• **Tasks to carry out**:
1. In the doxygen and breathe question, which versions of doxygen, breathe, and sphinx does the asker report using?
2. Based on the doxygen and breathe question, explain why the missing table is judged to be probably a breathe problem and not a doxygen problem.

====== Excerpted text

1
votes

I have a large c++ project documented with doxygen. I want to use breathe to make nicer manuals. The in-source documentation often contain tables such as this:

/**
 * @var somevar
 * @brief some variable
 * @defgroup somegroup Some Group
 * @details This stores some value in some variable
 * | English | German | Parameters |
 * |---------|--------|------------|
 * | `content of somevar %%s in english.\n` | `content of somevar %%s in German\n` |`<Battery percent>` |
 */

I generate the xml docs in build/xml with doxygen and run sphinx to generate the docs.

doxygen Doxyfile
make html
make latexpdf

The directory structure looks like this:

├── build
├── Doxyfile
├── make.bat
├── Makefile
└── source
    ├── conf.py
    ├── index.rst
    ├── somegroup.rst
    ├── _static
    └── _templates

All works fine, documents are created, but the table is missing. I can see the table in the build/xml/group___somegroup.xml. The table is also shown in the html output of doxygen. But it is missing in the html and pdf generated by sphinx + breathe.

I cannot find any reference that doxygen tables are not supported by breathe. What am I missing?

2
Which version of doxygen?albert
I'm using doxygen v1.8.14, breathe 4.9.1 and sphinx 1.7.5. default python version is 3, but I think there is some mechanism to choose the python version the modules want.user1283043
Rereading question, so doxygen supplies the information but breathe does not pick up the information, so probably a breathe problem.albert
obviously breathe does not understand the <table> property in the generated xml. It understands lists, verbatim etc. A warning would have been nice about <table> not beeing implemented by breathe.user1283043

2 Answers

1
votes

exhale has some useful info:

Tables

Tip

Everything from here on may cause issues with Doxygen. Use the \rst verbatim environment described in the Doxygen Aliases section.

============
====== Entries shown

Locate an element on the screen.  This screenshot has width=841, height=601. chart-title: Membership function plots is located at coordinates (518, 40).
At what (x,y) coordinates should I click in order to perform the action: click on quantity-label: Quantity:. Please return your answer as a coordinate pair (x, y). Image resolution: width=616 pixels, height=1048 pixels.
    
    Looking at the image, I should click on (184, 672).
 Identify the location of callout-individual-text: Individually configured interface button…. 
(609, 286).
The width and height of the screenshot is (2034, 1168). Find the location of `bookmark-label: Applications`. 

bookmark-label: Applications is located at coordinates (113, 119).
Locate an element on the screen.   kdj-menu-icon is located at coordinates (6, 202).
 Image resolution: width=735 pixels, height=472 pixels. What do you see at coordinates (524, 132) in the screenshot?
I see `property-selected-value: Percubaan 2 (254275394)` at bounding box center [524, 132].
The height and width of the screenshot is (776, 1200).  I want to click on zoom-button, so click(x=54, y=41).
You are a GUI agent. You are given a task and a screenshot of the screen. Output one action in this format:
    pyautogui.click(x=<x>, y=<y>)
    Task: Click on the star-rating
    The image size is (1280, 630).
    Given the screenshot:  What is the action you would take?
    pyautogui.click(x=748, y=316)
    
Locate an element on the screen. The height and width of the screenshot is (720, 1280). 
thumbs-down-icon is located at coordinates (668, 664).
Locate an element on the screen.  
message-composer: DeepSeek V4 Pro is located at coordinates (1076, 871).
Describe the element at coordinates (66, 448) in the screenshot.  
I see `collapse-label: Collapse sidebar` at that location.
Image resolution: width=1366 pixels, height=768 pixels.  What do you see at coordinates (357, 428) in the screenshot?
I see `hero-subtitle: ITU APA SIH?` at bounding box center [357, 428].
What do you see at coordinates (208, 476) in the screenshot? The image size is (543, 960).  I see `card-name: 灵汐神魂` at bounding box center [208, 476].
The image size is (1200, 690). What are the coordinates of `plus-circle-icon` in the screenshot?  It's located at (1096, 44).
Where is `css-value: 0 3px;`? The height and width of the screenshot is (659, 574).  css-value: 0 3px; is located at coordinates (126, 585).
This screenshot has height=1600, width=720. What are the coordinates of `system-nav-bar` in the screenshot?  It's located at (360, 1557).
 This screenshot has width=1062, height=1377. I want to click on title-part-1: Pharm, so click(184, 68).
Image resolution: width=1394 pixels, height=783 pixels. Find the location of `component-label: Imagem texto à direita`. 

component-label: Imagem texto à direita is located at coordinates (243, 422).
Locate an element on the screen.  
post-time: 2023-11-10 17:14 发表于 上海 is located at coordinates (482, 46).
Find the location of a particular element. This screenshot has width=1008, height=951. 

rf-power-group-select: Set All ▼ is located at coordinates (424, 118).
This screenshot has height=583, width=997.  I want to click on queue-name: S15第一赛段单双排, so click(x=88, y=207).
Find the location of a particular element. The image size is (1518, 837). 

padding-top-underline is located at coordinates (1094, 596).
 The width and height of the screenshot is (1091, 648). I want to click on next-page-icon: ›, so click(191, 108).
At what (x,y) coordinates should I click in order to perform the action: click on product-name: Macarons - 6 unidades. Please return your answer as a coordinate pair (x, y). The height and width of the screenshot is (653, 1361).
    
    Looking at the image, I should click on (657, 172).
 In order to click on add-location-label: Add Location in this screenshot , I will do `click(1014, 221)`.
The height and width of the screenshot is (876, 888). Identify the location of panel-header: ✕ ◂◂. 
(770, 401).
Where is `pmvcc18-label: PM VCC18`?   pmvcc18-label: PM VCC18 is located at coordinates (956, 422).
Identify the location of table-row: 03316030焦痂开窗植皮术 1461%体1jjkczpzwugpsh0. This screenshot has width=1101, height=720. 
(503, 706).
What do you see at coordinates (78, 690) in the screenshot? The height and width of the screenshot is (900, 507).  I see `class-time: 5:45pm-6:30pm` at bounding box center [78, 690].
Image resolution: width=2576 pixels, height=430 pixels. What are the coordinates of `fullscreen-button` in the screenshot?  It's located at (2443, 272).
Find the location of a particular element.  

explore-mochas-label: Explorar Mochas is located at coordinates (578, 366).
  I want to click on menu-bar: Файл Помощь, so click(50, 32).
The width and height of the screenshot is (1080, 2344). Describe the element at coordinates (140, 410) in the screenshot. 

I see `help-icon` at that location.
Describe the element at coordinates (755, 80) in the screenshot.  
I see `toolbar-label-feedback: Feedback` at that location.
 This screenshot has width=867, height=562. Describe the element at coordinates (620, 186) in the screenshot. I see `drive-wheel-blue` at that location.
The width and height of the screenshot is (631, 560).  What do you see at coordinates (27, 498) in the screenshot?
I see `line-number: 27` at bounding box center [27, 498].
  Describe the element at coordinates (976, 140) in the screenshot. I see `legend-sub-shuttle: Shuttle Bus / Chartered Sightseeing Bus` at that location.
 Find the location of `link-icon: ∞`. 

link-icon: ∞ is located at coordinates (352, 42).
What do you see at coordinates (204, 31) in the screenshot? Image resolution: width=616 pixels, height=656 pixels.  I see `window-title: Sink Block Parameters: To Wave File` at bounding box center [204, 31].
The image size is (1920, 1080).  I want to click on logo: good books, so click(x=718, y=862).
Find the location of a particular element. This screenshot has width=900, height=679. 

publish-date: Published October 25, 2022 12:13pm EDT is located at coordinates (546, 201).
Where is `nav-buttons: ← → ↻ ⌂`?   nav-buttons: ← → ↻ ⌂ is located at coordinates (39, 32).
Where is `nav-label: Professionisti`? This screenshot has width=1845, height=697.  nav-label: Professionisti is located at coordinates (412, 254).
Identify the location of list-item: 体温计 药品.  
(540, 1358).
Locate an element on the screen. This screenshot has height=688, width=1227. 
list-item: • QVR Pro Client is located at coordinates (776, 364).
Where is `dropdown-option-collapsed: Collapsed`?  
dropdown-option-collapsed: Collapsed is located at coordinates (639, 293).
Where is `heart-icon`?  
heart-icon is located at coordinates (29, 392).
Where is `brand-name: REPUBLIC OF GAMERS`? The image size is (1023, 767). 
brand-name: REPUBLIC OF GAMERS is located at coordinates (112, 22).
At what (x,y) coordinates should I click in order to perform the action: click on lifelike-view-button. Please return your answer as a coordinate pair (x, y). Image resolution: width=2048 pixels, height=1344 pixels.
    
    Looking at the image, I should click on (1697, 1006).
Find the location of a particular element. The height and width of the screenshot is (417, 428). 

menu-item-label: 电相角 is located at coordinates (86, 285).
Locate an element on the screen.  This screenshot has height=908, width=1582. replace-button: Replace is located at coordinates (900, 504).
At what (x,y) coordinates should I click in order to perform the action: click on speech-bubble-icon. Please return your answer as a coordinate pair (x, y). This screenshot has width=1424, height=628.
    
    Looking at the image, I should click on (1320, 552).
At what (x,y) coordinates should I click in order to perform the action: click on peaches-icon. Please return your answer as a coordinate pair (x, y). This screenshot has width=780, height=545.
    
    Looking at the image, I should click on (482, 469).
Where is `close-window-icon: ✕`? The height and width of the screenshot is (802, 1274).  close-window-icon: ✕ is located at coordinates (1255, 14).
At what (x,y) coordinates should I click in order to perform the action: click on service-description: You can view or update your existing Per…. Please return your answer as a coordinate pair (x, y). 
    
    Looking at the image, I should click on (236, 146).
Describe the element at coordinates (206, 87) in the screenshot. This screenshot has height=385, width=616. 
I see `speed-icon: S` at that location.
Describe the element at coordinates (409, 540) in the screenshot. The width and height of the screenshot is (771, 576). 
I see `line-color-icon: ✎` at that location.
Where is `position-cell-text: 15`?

============

• **Numbered answers**:
1. Doxygen v1.8.14, breathe 4.9.1, and sphinx 1.7.5.

2. The table is present in build/xml/group___somegroup.xml and in doxygen's own html output, so doxygen supplies the information. It is missing only from the html and pdf that sphinx and breathe generate, which means breathe does not pick the information up. The asker concludes that breathe does not understand the <table> property in the generated XML.